» What is asked
Rewrite the listing below with "image size" changed to "screenshot size" and everything else left as it is. Omit the pictures from your answer.

>> begin Provided information

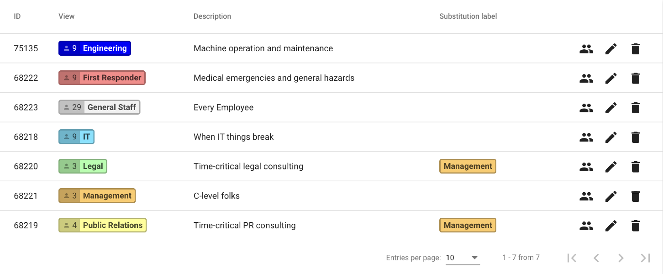Image resolution: width=663 pixels, height=274 pixels.
Task: Jump to the last page
Action: (645, 258)
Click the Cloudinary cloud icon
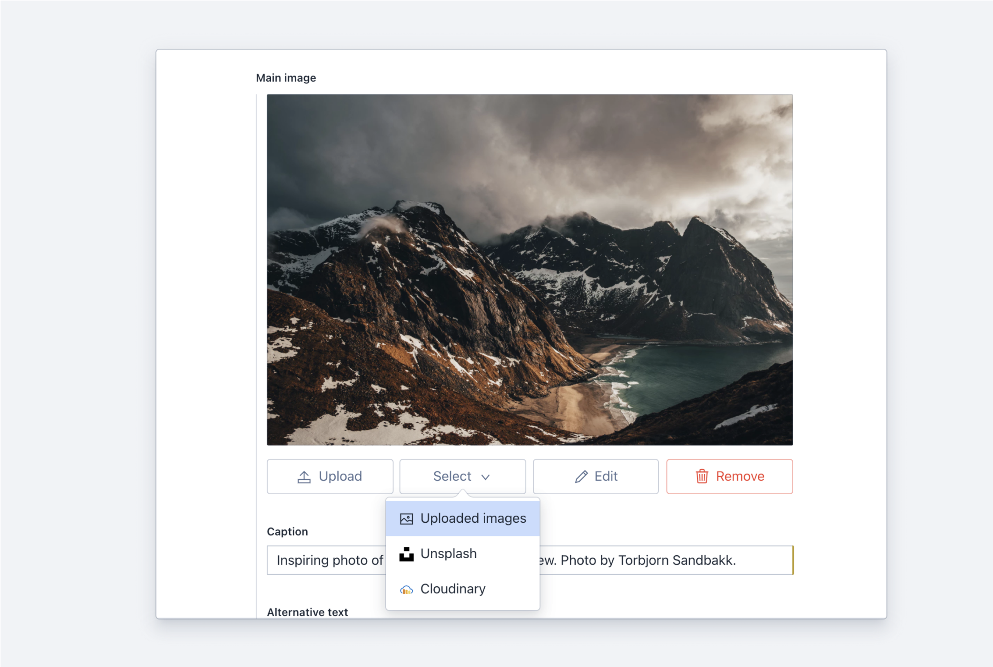 (x=406, y=590)
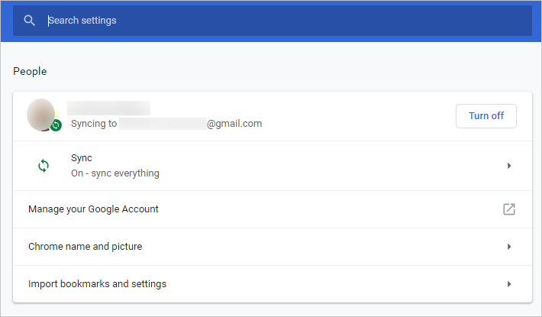Click the blurred account name above the email
The width and height of the screenshot is (542, 317).
pyautogui.click(x=108, y=108)
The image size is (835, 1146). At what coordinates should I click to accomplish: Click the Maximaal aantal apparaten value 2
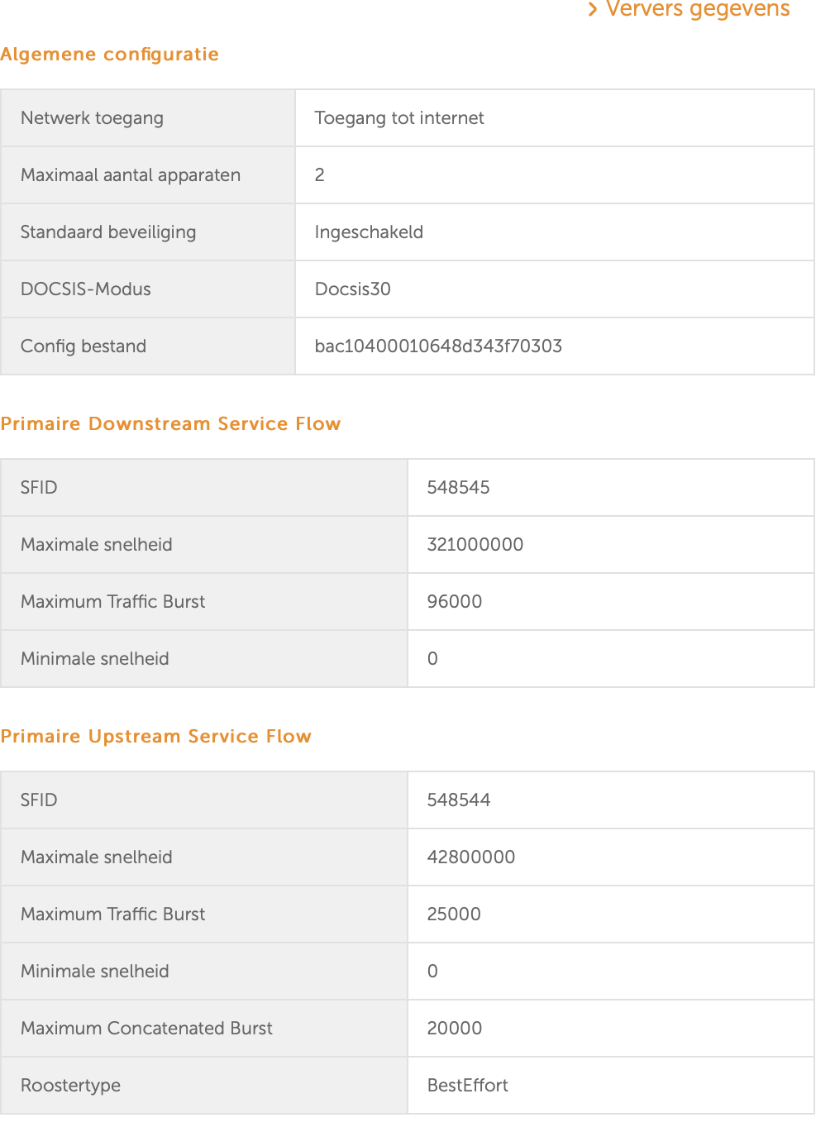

>> end Provided information

» Exercise output
Image resolution: width=663 pixels, height=274 pixels.
Task: Jump to the last page
Action: (645, 258)
Click the Cloudinary cloud icon
 (x=406, y=590)
Click the blurred account name above the email
The width and height of the screenshot is (542, 317).
pyautogui.click(x=108, y=108)
The screenshot size is (835, 1146). At what coordinates should I click to accomplish: Click the Maximaal aantal apparaten value 2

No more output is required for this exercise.